The task |
The entries below should be transcribed exactly, every one of them.

------ Data for analysis

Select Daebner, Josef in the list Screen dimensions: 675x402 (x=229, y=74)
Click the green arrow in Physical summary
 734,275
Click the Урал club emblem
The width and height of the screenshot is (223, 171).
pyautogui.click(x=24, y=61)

------------

Result below |
Select Daebner, Josef in the list Screen dimensions: 675x402 (x=229, y=74)
Click the green arrow in Physical summary
 734,275
Click the Урал club emblem
The width and height of the screenshot is (223, 171).
pyautogui.click(x=24, y=61)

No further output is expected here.